Figure 6.1: The simplest RNN can be seen as replicating a single hidden-layer FF network T times and passing the intermediate hidden variable ht across different steps. Note that all nodes operate over vector inputs e.g,. xt ∈ RI. Circles indicate matrix multiplications.
The previous day focused on Feed Forward (FF) networks. These networks are ill suited to learn variable length patterns since they only accept inputs of a fixed size. In order to learn sequences using neural networks, we need therefore to define some architecture that is able to process variable length inputs. Recurrent Neural Networks (RNNs) solve this problem by unfolding the computation graph in time. In other words, the network is replicated as many times as it is necessary to cover the sequence to be modeled. In order to model the sequence one or more connections across different time instants are created. This allows the network to have a memory in time and thus capture complex patterns in sequences. In the simplest model, depicted in Fig. 6.1, and detailed in Algorithm 6.2, a RNN is created by replicating a single hidden-layer FF network T times and passing the intermediate hidden variable across different steps.
Since RNNs are computation graphs involving the same operations as FF networks, they can also be trained with backpropagation. However the error is propagated over the length of the entire sequence. This often leads to numerical problems know as vanishing and exploding gradients. A number of solutions are used to mitigate this issue. One simple, yet inelegant, method is clipping the gradients to a fixed threshold. Another solution is to resort to more complex RNN models that are able to better handle long range dependencies and are less sensitive to this phenomena. It is important to bear in mind, however, that all RNNs still use backpropagation as seen in the previous day, although it is often referred as Backpropagation through time.
In [1]:
# Add tools
# NOTE: This should only be needed if you do not store the notebook on the lxmls root
import sys
sys.path.append('../../../')
from pdb import set_trace
In [2]:
# Location of Part-of-Speech WSJ Data
WSJ_TRAIN = "../../../data/train-02-21.conll"
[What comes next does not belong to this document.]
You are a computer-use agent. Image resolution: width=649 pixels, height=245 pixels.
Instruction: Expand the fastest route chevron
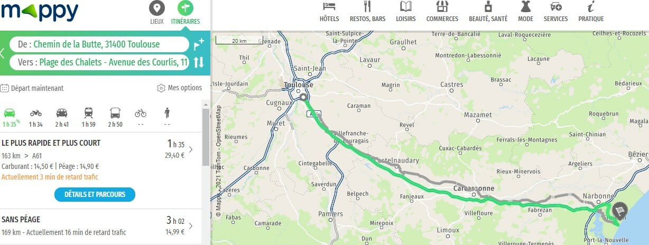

WSJ_TEST = "../../../data/test-23.conll"
WSJ_DEV = "../../../data/dev-22.conll"
In [3]:
# Load Part-of-Speech data
import lxmls.readers.pos_corpus as pcc
corpus = pcc.PostagCorpus()
train_seq = corpus.read_sequence_list_conll(WSJ_TRAIN, max_sent_len=15, max_nr_sent=1000)
test_seq = corpus.read_sequence_list_conll(WSJ_TEST, max_sent_len=15, max_nr_sent=1000)
dev_seq = corpus.read_sequence_list_conll(WSJ_DEV, max_sent_len=15, max_nr_sent=1000)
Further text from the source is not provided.